EXTRACTED TEXT:
++++

Why medicine comes at a price . . .

Wednesday, 6 March 2013

Have you ever lost someone to cancer? If you have not, count yourself fortunate. I certainly have, as, I suspect, most of you reading this. And as we speak, I have two dear friends who are battling the big C in opposite corners of the globe.

And I know that for every one of us who has been in that position, there is very little any of us would not do to save the life of a loved one.

An interesting story linked to this thought process emerged out of India this week. But before I get to it, we first need to go back a few years to December 2005 when the US Food and Drug Administration approved a new drug called Sorafenib for the treatment of advanced kidney cancer.

The drug, co-developed and co-marketed by pharmaceutical giants Bayer and Onyx under the trade name Nexavar, “prolongs progression-free survival in patients with advanced clear cell renal cell carcinoma in whom previous therapy has failed” to quote the New England Journal of Medicine.

In other words, it is a bit of a wonder drug for halting growth of particular types of kidney cancer when nothing else has worked.

Two years after being approved for treatment of kidney cancer, Nexavar was also approved for treatment of some liver cancer with similar magic bullet effects.

Nexavar, however, is expensive by any standard. A month's supply of 120 tablets costs about US $5 500 – R50 037 per month in our terms or Rs 301 908 in India.

According to Bloomberg, the drug had global sales of 792 million euros (close to R10 billion) in 2012.

Bayer has been selling the drug at a 10% discount in India. But even at that price, it is clearly out of reach for most people.

Last year, the Indian drug regulatory authorities took the extraordinary step of bypassing Bayer's patent rights and granting a licence to an Indian pharmaceutical manufacturer, Natco Pharma, to produce a generic version of the drug at a substantially cheaper price of US $175 per month.

Bayer appealed the decision to India's Intellectual Property Appellate Board. This week, they lost.

++++

DATA TO EXAMINE:

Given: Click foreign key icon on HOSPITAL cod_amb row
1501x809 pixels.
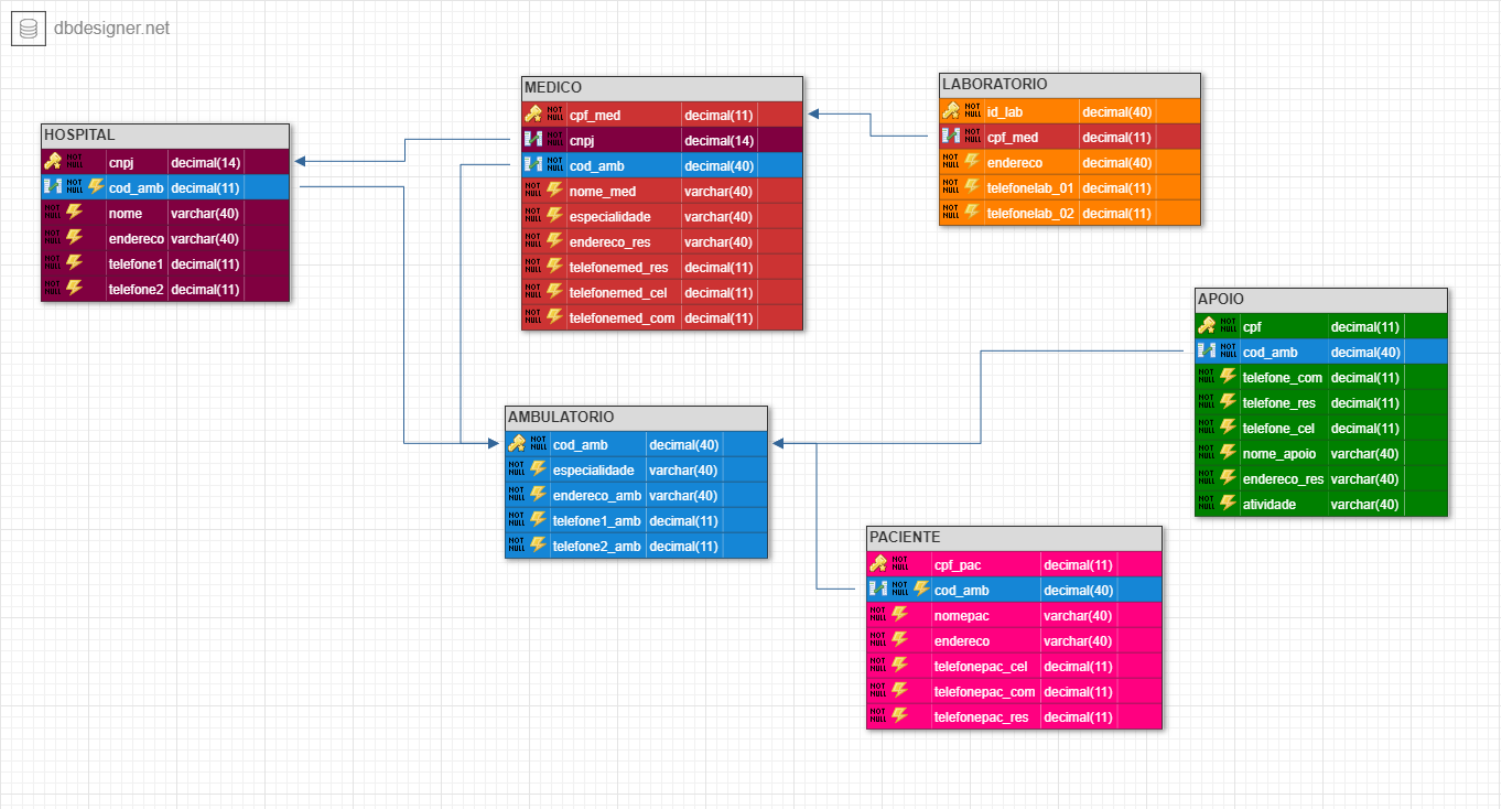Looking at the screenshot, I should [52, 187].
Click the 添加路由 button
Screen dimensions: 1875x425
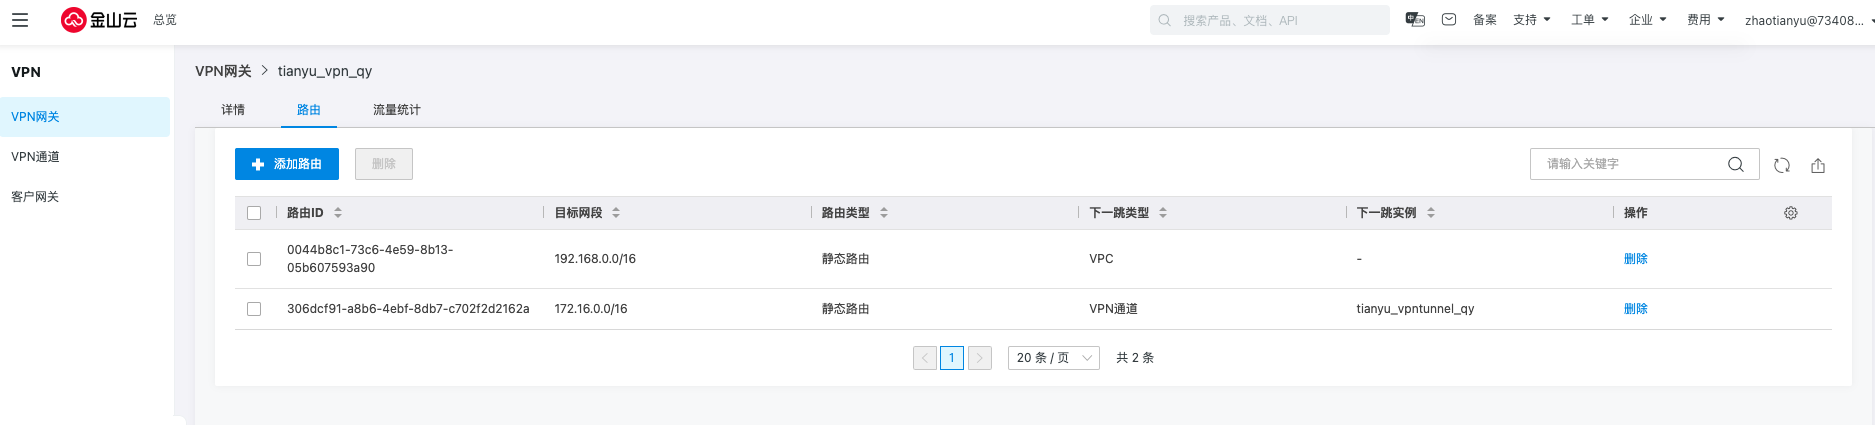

++++

EXERCISE: Carry on the text about the cost of the cancer drug Nexavar from the point where it stops.

TASK ANSWER:
Médecins Sans Frontière (“doctors without borders”) welcomed the decision. “…the decision means that the way has been paved for compulsory licences to be issued on other drugs, now patented in India and priced out of affordable reach, to be produced by generic companies and sold at a fraction of the price,” said MSF's India Campaign Manager Leena Menghaney. “We hope that, in the near future, compulsory licences will be issued for the newest drugs to treat HIV and affordable generic versions will be available not only in India, but in the rest of the developing world.”

I felt a cold shiver run over me.

Don't get me wrong. I am no fan of the pharmaceutical companies. I've no doubt that they price gouge and rake in outrageous profits.

But it is their right to do so.

In the words of P H Kurian, Controller of Patents in Mumbai: “The patent system is a carefully crafted bargain that rewards an inventor in lieu of his contribution towards the society.

“The benefit derived by the society, inter alia, in granting such a comprehensive right to the inventor for twenty years, is the enrichment of knowledge in public domain, which can be utilised to invent further. This cycle goes on and on to take the nation towards socio-economic prosperity.

“Without the presence of a Patent system, the inventor will not be encouraged to disclose his invention to public and may prefer to keep it as a trade secret, which may result in innovative sluggishness, thereby adversely affecting the prosperity of a nation.”

I'm in complete agreement with those sentiments.

But Kurian then goes on to add: “From its very nature, a right cannot be absolute. Whenever conferred upon a patentee, the right also carries accompanying obligations towards the public at large.”

And therein lies the problem.

When one enters into a contract, there is a reasonable expectation on the part of the party providing a service that the contract will be honoured. For pharmaceutical companies, it gives one a sense of comfort that massive investments in research and development, testing, marketing, liability insurance will be recovered over the 20 year period of the patent.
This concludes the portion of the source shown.